Collected data
══════════

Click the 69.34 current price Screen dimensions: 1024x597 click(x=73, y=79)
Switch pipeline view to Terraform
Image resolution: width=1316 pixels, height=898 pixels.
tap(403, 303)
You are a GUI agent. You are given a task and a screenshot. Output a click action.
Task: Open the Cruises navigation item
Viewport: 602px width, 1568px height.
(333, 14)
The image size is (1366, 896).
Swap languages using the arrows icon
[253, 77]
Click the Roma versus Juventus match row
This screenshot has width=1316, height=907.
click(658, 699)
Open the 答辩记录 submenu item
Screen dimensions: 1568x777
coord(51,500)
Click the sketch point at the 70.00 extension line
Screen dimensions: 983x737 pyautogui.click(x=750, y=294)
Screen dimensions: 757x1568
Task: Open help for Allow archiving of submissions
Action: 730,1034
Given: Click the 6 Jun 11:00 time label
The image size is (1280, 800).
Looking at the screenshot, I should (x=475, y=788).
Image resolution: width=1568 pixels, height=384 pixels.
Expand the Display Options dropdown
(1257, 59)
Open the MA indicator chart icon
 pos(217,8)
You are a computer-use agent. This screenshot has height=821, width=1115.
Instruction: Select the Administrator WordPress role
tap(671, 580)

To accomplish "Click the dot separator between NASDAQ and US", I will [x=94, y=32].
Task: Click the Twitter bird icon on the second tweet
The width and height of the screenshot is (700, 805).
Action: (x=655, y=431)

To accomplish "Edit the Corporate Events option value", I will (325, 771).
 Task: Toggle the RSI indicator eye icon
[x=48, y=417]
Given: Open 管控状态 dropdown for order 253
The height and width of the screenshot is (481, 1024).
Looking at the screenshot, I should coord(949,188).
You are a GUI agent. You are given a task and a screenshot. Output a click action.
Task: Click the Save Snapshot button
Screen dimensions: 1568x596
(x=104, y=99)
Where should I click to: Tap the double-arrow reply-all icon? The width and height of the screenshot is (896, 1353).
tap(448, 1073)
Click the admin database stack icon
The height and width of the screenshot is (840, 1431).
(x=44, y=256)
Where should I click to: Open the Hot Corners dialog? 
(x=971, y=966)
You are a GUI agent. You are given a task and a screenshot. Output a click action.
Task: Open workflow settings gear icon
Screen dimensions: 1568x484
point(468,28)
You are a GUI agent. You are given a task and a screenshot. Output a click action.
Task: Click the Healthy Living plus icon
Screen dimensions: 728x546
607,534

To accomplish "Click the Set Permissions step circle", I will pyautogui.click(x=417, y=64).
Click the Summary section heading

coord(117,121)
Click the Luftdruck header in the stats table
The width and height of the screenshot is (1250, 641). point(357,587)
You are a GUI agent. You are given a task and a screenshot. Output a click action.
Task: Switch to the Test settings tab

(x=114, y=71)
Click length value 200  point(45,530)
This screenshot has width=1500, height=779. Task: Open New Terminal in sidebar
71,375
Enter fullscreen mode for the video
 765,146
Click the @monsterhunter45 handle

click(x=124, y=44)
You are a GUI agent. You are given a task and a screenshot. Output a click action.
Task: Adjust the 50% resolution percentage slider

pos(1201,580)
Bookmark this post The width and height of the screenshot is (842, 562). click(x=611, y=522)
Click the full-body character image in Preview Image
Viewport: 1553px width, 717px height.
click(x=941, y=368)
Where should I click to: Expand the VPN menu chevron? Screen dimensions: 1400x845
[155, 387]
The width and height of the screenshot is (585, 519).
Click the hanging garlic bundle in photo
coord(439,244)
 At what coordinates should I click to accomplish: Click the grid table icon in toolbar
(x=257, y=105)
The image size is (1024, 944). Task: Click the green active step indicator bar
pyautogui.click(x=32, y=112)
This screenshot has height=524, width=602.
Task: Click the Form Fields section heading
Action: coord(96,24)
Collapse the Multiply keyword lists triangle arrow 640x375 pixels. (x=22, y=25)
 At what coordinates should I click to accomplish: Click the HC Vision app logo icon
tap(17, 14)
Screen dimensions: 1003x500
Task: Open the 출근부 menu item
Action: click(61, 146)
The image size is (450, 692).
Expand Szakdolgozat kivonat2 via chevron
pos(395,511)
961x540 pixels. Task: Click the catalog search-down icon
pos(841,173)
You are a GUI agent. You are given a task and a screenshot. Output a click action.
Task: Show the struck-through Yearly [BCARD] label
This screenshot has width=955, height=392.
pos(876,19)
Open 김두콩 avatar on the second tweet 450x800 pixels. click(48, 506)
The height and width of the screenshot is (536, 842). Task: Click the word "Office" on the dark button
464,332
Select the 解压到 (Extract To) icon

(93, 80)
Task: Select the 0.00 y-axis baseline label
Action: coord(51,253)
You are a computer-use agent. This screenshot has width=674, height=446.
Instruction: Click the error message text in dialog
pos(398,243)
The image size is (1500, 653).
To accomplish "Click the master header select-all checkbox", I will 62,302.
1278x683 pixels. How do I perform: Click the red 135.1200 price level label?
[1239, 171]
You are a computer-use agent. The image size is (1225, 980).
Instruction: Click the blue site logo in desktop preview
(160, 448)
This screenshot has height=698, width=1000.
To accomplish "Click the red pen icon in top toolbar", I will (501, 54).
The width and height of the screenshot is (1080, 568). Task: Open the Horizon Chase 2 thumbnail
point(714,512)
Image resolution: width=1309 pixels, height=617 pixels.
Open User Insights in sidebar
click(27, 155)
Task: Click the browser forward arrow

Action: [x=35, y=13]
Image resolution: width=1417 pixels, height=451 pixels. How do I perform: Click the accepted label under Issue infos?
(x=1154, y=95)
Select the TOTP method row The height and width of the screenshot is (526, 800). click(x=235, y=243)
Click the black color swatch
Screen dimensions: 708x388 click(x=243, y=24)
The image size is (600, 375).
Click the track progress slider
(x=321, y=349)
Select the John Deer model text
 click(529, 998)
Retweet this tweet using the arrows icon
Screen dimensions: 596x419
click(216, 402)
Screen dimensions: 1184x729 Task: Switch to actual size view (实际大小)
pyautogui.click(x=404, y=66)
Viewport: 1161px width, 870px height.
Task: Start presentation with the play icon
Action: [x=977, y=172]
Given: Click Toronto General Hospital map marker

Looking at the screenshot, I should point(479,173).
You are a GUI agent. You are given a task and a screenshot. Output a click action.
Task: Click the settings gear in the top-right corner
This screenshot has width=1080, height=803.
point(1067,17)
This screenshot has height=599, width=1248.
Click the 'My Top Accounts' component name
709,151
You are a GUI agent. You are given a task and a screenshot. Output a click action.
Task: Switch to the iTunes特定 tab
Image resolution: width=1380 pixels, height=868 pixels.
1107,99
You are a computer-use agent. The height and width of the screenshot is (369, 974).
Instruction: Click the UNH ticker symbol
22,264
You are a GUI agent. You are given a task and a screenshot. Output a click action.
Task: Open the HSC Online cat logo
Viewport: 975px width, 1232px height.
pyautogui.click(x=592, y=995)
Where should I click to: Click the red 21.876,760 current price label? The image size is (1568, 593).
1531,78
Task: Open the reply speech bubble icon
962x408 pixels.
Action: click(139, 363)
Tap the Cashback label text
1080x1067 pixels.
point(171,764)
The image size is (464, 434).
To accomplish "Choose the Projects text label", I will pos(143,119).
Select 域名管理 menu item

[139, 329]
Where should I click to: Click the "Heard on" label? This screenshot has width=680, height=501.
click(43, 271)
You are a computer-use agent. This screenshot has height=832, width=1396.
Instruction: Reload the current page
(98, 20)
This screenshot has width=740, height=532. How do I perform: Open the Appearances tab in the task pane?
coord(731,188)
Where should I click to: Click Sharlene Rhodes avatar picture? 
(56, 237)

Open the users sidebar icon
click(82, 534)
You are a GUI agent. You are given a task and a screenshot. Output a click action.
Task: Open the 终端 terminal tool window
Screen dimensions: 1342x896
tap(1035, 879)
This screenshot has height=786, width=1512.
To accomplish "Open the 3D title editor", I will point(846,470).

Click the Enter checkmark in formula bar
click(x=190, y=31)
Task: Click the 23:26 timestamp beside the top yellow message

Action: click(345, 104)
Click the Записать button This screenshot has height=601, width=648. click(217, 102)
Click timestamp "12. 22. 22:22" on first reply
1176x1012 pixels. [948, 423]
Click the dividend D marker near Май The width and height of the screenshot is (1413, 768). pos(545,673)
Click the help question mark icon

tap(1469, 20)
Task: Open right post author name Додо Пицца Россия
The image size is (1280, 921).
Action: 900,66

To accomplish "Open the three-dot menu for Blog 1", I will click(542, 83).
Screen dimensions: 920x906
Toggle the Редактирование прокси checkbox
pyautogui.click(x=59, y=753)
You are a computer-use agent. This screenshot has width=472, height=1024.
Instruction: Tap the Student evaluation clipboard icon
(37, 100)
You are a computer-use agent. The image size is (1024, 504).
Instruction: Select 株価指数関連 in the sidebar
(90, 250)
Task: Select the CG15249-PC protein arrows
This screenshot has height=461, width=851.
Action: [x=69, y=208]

══════════

**ACTIVITY**
What lines in the entries contain "gear"? Report each one by copying it.

**RESPONSE**
Task: Open workflow settings gear icon
Task: Click the settings gear in the top-right corner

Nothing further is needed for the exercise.